### Passage given
★ ★ ★ ★ ★

These are non-GAAP performance measures. Refer to the MD&A section titled "Non-GAAP and Other Performance Measures". Page 48


6.0 SELECTED QUARTERLY FINANCIAL INFORMATION

($ millions, except per share data)2 Q2 2025 Q1 2025 Q4 2024 Q3 2024 Q2 2024 Q1 2024 Q4 2023 Q3 2023(i)
Revenue 543.2 533.3 446.9 419.4 393.1 339.9 353.7 322.2
Earnings from mining operations 107.1 84.9 57.0 63.9 72.5 18.1 21.6 12.0
Net income (loss) attributable to shareholders 24.0 (6.8) 45.9 12.5 29.3 (4.8) (12.3) (32.9)
Net earnings (loss) per share attributable to shareholders - basic and diluted 0.03 (0.01) 0.06 0.02 0.04 (0.01) (0.02) (0.05)
Operating cash flow before changes in non-cash working capital 212.4 166.1 132.8 116.9 102.9 62.1 80.4 59.2
Capital expenditures (including capitalized stripping) 180.0 119.7 145.3 219.9 194.6 170.0 182.1 228.3

(i) Net Loss in Q3 2023 includes $24 million of Deferred income tax expense related to the adoption of the Chilean Tax Reform.
$^{2}$ Certain prior period comparative figures have been reclassified to conform with the current year's presentation.

7.0 MANAGEMENT'S REPORT ON INTERNAL CONTROLS AND OTHER INFORMATION

Disclosure Controls and Procedures ("DC&P")

★ ★ ★ ★ ★

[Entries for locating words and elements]

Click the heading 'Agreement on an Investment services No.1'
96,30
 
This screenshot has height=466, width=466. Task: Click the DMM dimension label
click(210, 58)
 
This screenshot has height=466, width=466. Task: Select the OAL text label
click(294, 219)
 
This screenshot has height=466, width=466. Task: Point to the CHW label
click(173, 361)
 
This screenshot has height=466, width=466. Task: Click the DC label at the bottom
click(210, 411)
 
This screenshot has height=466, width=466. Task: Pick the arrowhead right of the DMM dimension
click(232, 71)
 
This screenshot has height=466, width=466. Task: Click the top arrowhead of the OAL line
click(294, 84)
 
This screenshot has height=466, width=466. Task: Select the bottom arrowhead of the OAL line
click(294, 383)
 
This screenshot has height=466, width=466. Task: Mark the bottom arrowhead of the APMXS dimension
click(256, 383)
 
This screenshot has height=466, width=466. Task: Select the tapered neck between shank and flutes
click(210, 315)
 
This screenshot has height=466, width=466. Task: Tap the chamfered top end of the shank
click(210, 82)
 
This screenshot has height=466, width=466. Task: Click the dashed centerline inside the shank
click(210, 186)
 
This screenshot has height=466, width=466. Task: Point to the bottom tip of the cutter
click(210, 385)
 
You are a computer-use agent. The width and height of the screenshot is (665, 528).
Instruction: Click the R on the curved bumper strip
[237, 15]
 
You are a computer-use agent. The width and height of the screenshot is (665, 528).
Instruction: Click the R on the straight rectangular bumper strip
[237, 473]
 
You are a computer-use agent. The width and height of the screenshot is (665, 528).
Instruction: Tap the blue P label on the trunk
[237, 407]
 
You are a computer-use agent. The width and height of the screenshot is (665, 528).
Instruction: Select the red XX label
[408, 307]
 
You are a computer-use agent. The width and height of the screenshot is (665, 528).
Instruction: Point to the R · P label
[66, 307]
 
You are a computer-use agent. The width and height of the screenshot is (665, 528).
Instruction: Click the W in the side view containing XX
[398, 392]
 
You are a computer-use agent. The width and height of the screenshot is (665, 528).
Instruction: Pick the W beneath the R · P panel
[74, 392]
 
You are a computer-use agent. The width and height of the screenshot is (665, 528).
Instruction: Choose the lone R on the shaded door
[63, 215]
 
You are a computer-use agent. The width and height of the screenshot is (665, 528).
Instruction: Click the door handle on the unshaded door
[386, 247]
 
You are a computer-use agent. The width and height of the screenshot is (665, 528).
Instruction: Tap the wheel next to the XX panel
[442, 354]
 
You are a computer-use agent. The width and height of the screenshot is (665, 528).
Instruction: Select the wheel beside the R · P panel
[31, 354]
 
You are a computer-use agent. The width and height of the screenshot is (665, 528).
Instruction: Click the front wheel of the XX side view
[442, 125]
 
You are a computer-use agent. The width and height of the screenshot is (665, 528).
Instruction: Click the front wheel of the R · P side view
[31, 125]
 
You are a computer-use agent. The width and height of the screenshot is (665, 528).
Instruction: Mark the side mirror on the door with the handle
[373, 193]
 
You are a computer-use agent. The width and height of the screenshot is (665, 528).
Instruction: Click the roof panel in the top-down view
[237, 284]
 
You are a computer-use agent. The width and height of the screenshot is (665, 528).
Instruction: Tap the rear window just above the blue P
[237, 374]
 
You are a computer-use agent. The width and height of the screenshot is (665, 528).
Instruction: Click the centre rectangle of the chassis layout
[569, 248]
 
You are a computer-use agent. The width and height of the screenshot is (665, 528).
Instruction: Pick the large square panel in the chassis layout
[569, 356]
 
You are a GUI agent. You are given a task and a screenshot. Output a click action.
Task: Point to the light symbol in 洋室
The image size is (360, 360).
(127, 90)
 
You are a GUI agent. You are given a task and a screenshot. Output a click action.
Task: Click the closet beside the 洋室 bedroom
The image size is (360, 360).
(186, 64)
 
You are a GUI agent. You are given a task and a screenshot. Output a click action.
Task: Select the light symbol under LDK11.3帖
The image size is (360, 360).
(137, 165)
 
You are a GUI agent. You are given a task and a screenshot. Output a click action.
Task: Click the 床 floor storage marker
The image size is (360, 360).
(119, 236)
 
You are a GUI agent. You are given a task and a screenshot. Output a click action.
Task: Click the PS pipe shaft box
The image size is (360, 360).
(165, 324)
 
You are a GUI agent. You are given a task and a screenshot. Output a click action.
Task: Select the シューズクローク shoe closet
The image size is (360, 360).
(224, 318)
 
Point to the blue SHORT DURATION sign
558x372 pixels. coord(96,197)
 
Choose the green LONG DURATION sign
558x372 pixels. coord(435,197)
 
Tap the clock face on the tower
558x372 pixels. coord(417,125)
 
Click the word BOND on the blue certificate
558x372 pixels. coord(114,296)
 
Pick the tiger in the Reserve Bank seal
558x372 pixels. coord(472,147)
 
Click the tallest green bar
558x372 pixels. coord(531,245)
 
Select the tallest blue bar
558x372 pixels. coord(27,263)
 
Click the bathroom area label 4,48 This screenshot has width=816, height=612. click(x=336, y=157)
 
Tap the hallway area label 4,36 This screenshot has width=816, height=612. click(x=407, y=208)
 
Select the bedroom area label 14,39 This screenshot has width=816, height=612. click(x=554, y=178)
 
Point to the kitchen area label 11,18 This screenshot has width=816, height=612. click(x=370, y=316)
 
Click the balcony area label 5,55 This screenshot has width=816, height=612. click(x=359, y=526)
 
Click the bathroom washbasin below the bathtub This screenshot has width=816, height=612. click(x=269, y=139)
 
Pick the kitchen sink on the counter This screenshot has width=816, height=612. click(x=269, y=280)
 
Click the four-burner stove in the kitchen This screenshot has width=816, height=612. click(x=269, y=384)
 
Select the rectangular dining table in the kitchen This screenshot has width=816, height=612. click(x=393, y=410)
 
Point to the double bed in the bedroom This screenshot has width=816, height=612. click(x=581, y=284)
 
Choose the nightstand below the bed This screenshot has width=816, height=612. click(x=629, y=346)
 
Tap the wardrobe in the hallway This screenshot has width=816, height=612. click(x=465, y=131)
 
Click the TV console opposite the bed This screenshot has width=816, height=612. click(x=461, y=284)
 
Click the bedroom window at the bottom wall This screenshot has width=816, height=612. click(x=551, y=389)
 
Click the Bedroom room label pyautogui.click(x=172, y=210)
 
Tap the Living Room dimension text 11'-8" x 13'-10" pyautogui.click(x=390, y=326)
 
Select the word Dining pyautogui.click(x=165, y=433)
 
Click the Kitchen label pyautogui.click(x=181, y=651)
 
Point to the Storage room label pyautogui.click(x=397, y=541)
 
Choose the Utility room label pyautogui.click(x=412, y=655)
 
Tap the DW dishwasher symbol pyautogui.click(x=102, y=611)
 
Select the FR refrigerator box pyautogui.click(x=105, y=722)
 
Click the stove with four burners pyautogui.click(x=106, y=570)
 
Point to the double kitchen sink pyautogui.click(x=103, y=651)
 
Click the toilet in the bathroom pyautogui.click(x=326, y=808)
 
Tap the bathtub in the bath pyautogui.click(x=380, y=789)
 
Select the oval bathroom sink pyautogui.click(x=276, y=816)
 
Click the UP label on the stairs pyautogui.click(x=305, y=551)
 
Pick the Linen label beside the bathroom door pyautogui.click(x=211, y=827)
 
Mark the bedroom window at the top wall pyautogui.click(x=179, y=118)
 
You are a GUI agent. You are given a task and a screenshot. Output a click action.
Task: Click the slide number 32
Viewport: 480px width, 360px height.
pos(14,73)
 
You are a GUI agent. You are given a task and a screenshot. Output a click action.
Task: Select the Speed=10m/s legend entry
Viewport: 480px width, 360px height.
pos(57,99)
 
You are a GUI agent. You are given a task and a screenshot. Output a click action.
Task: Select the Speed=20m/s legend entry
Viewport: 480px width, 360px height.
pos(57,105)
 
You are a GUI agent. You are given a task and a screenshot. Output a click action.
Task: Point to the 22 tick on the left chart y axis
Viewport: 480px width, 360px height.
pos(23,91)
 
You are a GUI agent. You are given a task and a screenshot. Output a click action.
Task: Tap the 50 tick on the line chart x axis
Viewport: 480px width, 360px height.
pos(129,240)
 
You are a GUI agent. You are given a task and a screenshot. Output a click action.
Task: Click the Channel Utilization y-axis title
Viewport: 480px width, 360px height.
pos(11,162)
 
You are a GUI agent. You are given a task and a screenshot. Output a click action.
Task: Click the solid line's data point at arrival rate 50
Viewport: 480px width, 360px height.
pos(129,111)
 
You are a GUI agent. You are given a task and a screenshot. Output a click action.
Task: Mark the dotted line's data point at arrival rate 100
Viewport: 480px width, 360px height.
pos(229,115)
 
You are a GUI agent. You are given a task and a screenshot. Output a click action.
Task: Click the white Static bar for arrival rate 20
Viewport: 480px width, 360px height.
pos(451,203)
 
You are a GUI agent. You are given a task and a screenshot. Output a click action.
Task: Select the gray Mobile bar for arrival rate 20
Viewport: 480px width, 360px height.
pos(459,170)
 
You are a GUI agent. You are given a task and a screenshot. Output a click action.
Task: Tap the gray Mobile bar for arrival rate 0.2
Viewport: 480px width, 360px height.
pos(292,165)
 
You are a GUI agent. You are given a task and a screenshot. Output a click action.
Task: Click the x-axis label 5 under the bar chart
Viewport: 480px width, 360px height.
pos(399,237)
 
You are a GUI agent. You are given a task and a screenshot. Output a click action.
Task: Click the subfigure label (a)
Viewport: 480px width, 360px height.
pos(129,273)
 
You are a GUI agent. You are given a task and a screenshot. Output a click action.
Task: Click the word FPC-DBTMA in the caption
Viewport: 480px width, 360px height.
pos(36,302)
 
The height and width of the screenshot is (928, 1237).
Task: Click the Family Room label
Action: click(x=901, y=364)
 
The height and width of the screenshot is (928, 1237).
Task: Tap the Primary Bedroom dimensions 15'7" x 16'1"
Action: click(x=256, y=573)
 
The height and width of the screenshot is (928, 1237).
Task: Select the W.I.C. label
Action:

★ ★ ★ ★ ★

### Directive
Render this sentence from the quarterly financial excerpt above into French: "Certain prior period comparative figures have been reclassified to conform with the current year's presentation."

### Finished answer
Certains chiffres comparatifs de périodes antérieures ont été reclassés afin d'être conformes à la présentation de l'exercice en cours.